(Records from a collection)
BEGIN

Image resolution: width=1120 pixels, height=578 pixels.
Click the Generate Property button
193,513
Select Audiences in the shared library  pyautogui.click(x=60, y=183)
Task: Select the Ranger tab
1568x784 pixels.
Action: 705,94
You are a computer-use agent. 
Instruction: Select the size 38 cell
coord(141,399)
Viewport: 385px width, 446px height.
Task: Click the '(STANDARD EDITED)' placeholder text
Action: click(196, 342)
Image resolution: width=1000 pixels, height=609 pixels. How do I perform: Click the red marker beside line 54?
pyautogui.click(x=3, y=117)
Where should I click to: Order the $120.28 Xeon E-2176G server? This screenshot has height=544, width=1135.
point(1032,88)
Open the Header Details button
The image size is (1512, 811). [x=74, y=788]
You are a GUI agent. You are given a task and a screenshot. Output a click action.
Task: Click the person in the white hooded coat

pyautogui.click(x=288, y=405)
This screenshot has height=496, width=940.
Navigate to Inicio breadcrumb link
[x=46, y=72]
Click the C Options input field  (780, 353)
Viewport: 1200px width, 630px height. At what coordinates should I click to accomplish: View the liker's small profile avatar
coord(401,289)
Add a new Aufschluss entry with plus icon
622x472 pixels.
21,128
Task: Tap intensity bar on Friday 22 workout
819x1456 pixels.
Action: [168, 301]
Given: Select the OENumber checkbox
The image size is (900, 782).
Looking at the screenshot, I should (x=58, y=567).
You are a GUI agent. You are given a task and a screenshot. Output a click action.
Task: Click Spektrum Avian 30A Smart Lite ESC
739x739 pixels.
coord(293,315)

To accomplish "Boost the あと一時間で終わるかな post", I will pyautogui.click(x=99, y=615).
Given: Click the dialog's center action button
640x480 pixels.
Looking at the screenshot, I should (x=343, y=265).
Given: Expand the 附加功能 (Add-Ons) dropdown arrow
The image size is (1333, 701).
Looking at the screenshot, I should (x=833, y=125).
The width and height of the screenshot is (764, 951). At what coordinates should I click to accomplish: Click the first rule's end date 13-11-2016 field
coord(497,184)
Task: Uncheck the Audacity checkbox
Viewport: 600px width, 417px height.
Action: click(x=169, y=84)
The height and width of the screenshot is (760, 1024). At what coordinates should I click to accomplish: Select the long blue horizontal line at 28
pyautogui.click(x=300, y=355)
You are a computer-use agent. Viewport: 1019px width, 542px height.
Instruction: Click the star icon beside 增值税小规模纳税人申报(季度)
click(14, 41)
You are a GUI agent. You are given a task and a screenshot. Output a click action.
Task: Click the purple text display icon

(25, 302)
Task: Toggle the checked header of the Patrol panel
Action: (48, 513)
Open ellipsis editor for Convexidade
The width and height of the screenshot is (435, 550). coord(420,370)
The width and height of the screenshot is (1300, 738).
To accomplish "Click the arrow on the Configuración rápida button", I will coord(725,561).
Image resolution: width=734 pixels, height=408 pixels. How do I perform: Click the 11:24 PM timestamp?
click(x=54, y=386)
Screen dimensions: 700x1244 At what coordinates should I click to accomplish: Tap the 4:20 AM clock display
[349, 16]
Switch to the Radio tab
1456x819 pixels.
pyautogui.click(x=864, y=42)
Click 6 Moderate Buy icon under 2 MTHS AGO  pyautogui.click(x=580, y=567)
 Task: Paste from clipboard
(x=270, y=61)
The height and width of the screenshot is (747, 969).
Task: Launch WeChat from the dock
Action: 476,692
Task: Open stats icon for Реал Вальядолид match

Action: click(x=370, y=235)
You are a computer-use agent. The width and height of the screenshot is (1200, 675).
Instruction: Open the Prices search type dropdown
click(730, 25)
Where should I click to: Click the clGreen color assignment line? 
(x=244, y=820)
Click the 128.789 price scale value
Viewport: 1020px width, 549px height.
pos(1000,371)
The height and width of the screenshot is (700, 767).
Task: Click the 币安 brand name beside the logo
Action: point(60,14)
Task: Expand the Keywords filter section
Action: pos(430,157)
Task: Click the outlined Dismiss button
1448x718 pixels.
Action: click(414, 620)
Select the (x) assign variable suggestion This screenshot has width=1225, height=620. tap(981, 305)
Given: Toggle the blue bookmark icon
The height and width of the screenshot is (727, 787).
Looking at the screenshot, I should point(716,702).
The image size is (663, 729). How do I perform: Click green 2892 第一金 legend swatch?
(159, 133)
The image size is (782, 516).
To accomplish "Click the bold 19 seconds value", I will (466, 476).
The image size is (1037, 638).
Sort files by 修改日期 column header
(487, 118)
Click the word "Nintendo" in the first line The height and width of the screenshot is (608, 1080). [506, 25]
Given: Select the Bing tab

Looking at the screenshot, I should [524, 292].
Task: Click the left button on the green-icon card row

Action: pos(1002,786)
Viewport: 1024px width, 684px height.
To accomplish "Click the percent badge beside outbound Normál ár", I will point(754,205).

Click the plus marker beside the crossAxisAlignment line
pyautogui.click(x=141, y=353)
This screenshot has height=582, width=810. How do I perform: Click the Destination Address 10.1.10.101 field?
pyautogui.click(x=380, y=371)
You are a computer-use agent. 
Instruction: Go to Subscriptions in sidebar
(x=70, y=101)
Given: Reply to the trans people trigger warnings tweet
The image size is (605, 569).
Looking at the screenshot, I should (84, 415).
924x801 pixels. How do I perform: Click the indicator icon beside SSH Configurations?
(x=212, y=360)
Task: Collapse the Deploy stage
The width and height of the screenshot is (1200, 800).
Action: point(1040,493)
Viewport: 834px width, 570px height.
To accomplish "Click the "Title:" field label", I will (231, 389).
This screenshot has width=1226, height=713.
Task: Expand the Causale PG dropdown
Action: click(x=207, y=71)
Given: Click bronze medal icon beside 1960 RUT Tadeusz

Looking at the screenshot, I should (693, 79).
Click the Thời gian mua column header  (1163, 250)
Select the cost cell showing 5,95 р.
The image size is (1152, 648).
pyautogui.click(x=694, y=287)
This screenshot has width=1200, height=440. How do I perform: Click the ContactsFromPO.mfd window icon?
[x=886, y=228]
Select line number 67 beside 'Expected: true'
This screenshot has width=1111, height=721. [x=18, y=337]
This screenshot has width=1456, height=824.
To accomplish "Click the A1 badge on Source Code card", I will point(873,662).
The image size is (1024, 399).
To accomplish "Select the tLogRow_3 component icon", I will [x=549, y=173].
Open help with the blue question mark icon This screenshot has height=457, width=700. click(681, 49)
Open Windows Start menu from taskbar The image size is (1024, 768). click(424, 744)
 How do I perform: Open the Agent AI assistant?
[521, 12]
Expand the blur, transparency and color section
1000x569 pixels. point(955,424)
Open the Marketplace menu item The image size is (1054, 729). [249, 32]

END

» **Problem**: Please transcribe the data exactly from its first line. End with the line that contains "This screenshot has height=496, width=940.".

» **Solution for this problem**:
Image resolution: width=1120 pixels, height=578 pixels.
Click the Generate Property button
193,513
Select Audiences in the shared library  pyautogui.click(x=60, y=183)
Task: Select the Ranger tab
1568x784 pixels.
Action: 705,94
You are a computer-use agent. 
Instruction: Select the size 38 cell
coord(141,399)
Viewport: 385px width, 446px height.
Task: Click the '(STANDARD EDITED)' placeholder text
Action: click(196, 342)
Image resolution: width=1000 pixels, height=609 pixels. How do I perform: Click the red marker beside line 54?
pyautogui.click(x=3, y=117)
Where should I click to: Order the $120.28 Xeon E-2176G server? This screenshot has height=544, width=1135.
point(1032,88)
Open the Header Details button
The image size is (1512, 811). [x=74, y=788]
You are a GUI agent. You are given a task and a screenshot. Output a click action.
Task: Click the person in the white hooded coat

pyautogui.click(x=288, y=405)
This screenshot has height=496, width=940.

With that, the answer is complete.